Collected data:
-----

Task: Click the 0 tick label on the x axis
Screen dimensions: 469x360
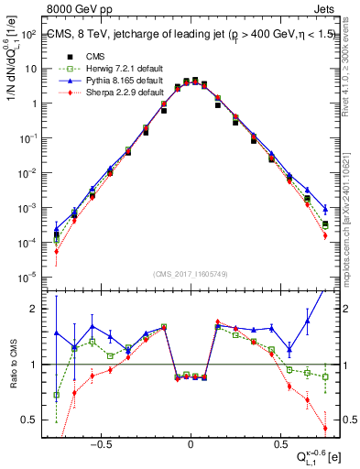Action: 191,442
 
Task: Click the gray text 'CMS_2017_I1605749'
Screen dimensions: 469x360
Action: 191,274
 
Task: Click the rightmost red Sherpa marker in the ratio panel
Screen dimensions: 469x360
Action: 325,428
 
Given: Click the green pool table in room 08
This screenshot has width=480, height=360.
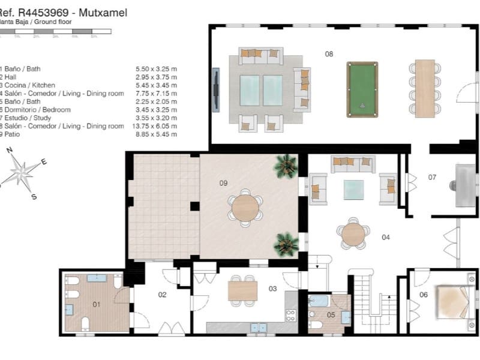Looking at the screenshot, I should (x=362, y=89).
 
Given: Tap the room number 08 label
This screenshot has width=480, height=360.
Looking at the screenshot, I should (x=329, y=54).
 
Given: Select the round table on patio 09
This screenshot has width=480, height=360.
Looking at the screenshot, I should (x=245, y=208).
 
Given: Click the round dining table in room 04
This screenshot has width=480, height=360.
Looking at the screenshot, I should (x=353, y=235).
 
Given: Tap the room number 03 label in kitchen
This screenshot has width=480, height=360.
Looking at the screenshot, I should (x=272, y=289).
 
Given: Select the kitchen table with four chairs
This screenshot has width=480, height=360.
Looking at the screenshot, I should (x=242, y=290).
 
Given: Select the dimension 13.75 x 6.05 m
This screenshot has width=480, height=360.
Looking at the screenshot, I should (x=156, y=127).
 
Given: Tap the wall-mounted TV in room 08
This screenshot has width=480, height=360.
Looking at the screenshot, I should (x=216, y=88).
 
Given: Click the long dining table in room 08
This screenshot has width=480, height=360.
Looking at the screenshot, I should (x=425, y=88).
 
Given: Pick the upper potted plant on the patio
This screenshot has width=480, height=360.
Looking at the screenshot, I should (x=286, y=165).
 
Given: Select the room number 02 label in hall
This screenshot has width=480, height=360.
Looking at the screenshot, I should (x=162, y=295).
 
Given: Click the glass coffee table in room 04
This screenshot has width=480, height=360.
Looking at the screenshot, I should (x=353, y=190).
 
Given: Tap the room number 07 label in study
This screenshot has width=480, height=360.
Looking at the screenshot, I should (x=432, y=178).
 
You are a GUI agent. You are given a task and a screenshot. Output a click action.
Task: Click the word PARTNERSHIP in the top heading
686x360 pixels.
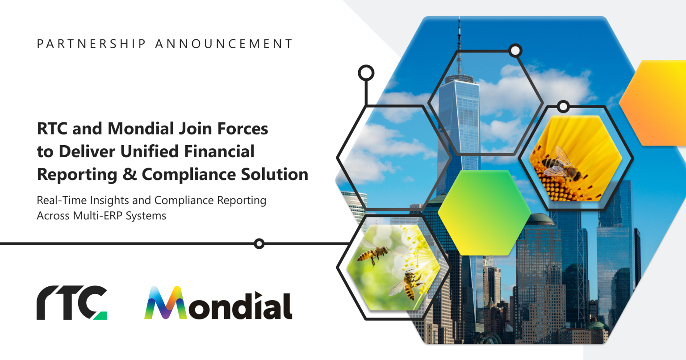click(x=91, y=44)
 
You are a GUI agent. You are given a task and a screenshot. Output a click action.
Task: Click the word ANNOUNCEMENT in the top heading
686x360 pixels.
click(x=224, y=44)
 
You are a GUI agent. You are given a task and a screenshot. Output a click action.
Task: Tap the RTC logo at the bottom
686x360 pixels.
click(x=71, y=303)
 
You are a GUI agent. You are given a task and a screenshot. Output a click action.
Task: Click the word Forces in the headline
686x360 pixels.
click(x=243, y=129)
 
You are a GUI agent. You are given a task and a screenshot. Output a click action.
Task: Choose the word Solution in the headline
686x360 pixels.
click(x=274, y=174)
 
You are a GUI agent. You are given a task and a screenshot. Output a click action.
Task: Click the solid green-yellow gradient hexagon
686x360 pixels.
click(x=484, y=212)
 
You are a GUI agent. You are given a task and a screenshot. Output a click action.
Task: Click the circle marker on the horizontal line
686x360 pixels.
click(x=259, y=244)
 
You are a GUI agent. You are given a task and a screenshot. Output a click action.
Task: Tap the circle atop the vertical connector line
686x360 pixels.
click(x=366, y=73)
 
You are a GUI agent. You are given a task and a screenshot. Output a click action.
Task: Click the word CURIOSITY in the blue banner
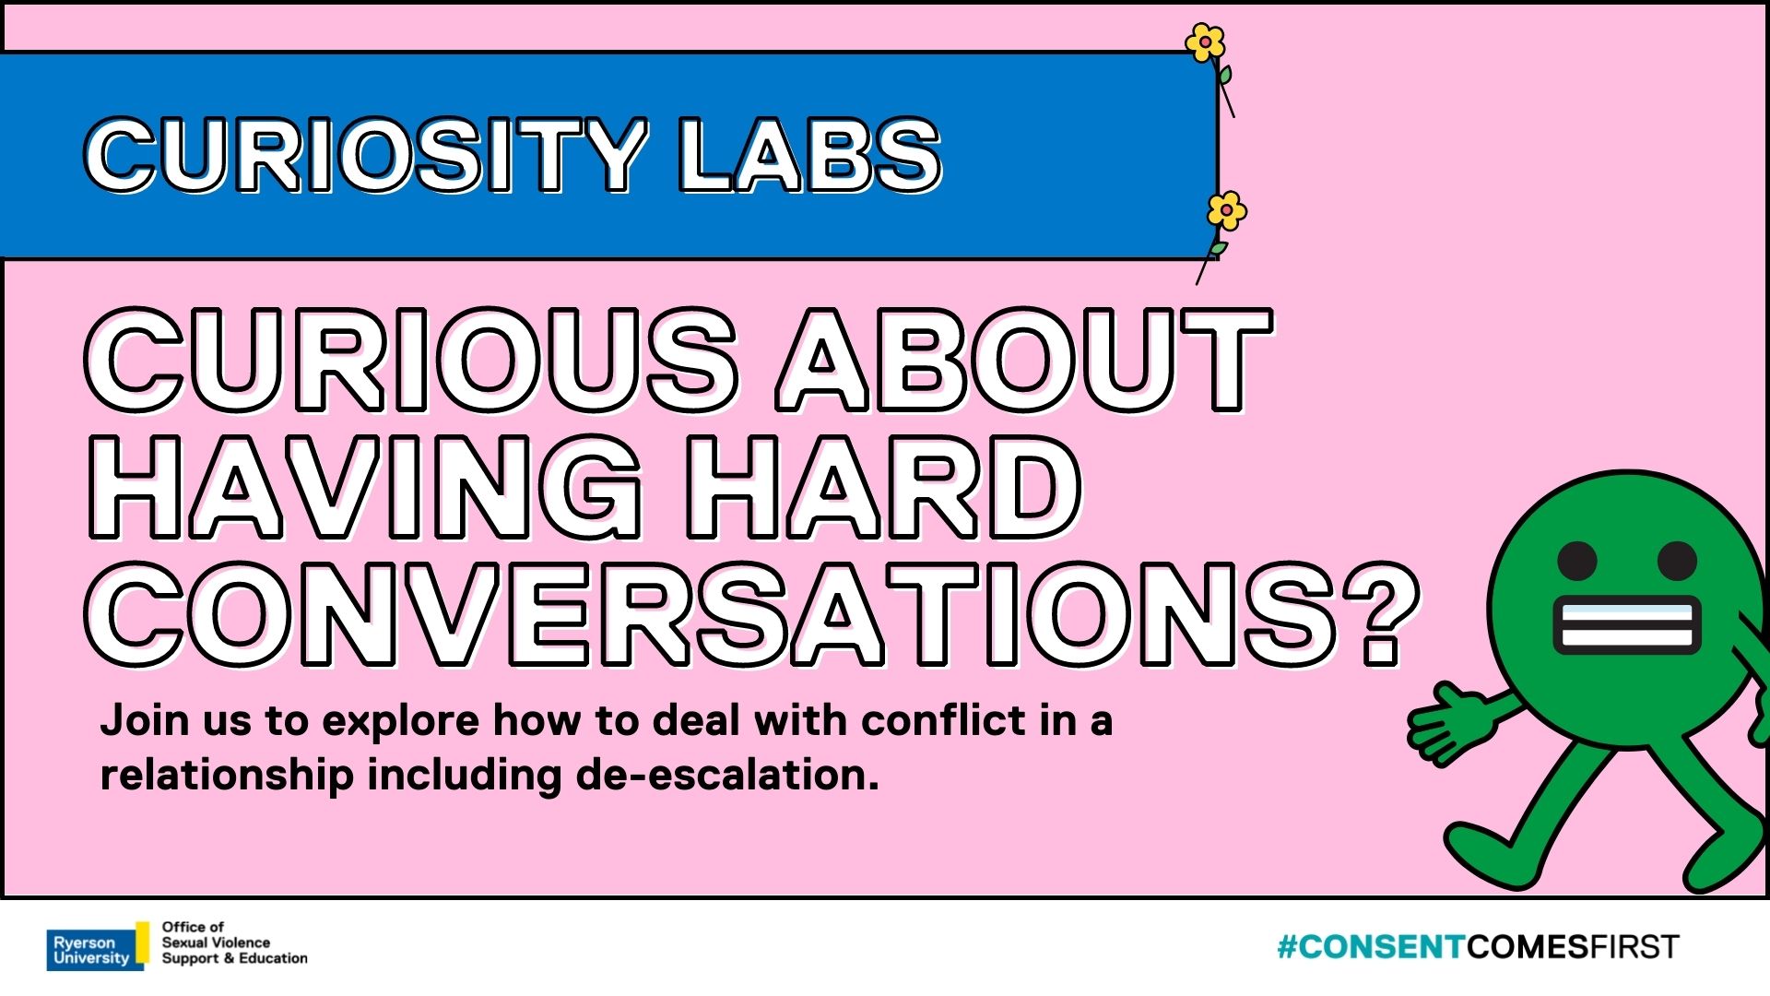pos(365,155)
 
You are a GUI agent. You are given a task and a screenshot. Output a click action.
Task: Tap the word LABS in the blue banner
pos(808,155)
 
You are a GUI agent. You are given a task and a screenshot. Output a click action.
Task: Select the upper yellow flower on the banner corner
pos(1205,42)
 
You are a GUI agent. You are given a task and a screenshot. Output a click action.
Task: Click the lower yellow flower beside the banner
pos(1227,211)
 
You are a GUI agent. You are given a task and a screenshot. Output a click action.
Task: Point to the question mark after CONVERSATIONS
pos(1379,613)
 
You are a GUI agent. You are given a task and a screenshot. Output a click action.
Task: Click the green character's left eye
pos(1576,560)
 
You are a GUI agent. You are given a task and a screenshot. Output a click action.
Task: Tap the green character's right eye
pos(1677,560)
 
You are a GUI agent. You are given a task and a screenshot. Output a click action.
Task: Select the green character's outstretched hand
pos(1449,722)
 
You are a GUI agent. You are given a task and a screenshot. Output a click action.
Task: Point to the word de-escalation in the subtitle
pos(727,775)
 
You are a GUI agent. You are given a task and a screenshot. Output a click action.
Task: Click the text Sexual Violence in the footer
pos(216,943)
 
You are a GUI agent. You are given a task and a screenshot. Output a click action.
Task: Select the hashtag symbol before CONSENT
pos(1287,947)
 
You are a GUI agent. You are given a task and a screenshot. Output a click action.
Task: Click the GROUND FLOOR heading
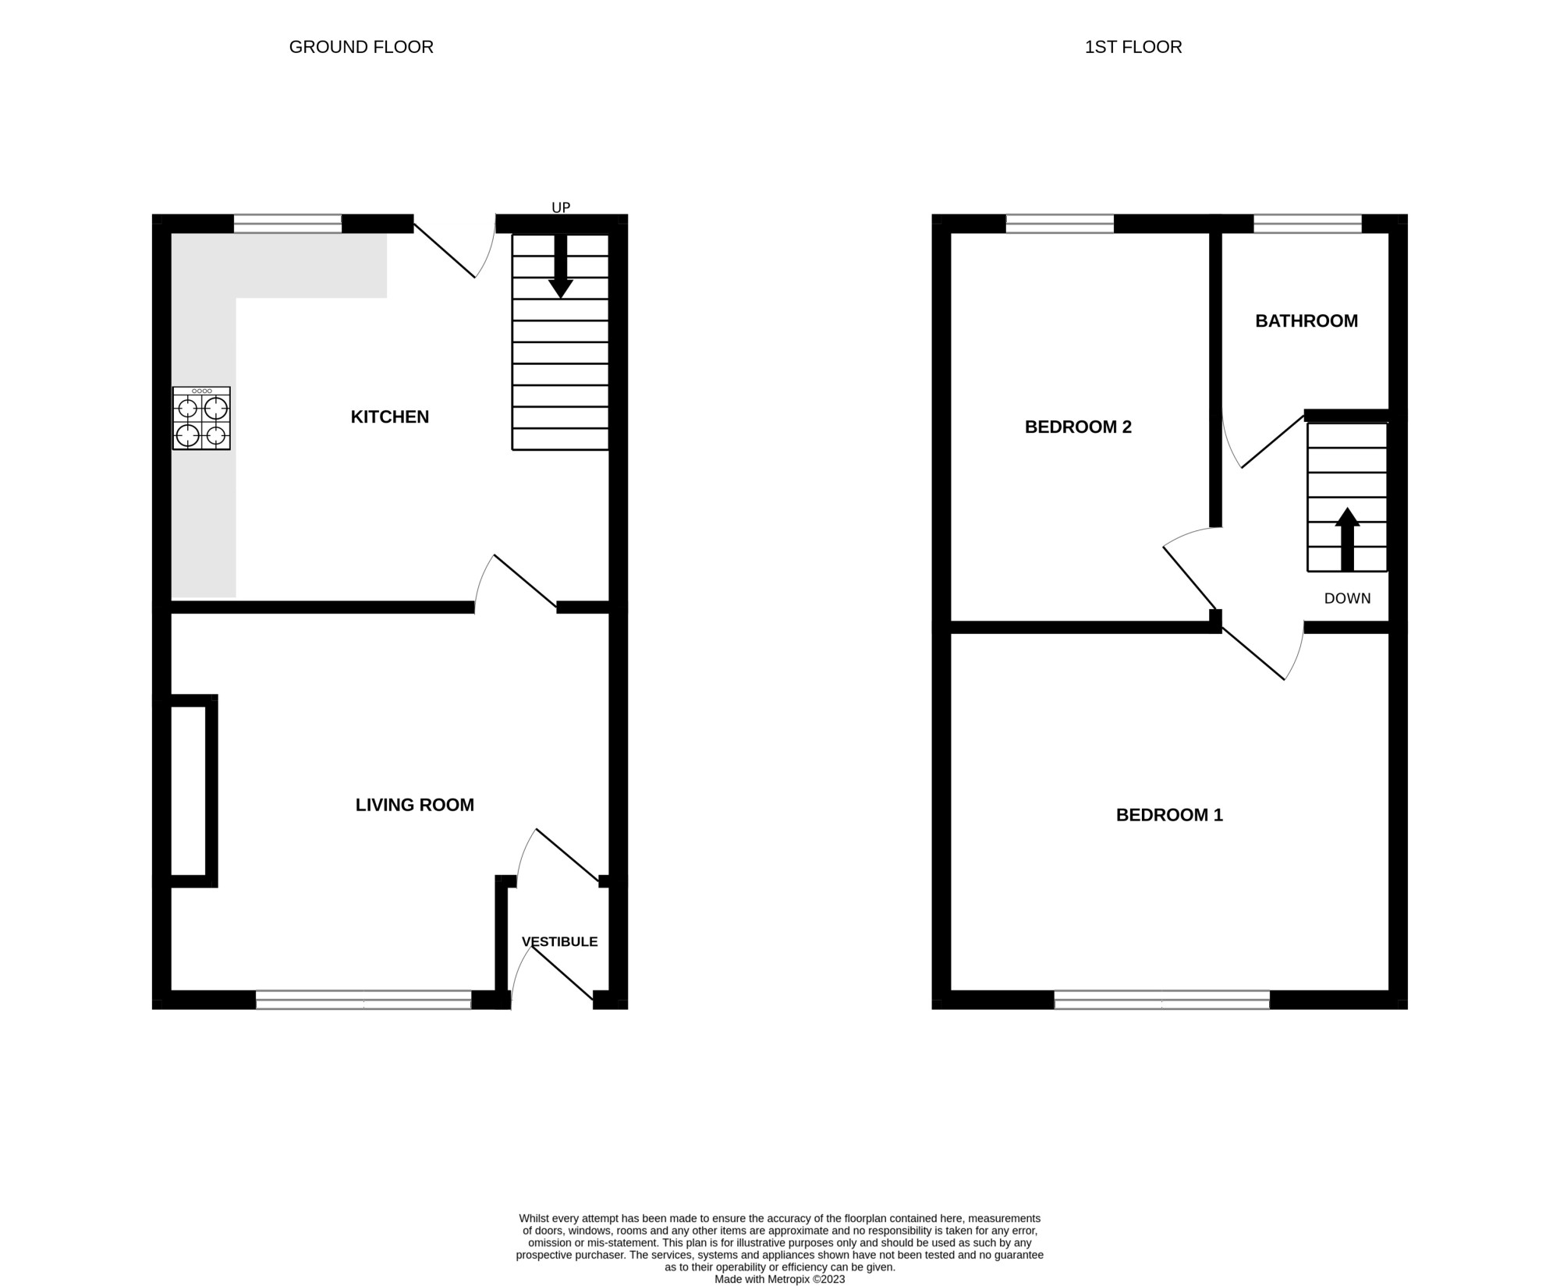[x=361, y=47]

-----

* WRITTEN PROBLEM *
Copy out every line of the entries above that contains the string "marker", treating uppercase and lowercase letters as different.

* TASK RESULT *
Task: Click the rightmost red Sherpa marker in the ratio panel
Task: Click the circle marker on the horizontal line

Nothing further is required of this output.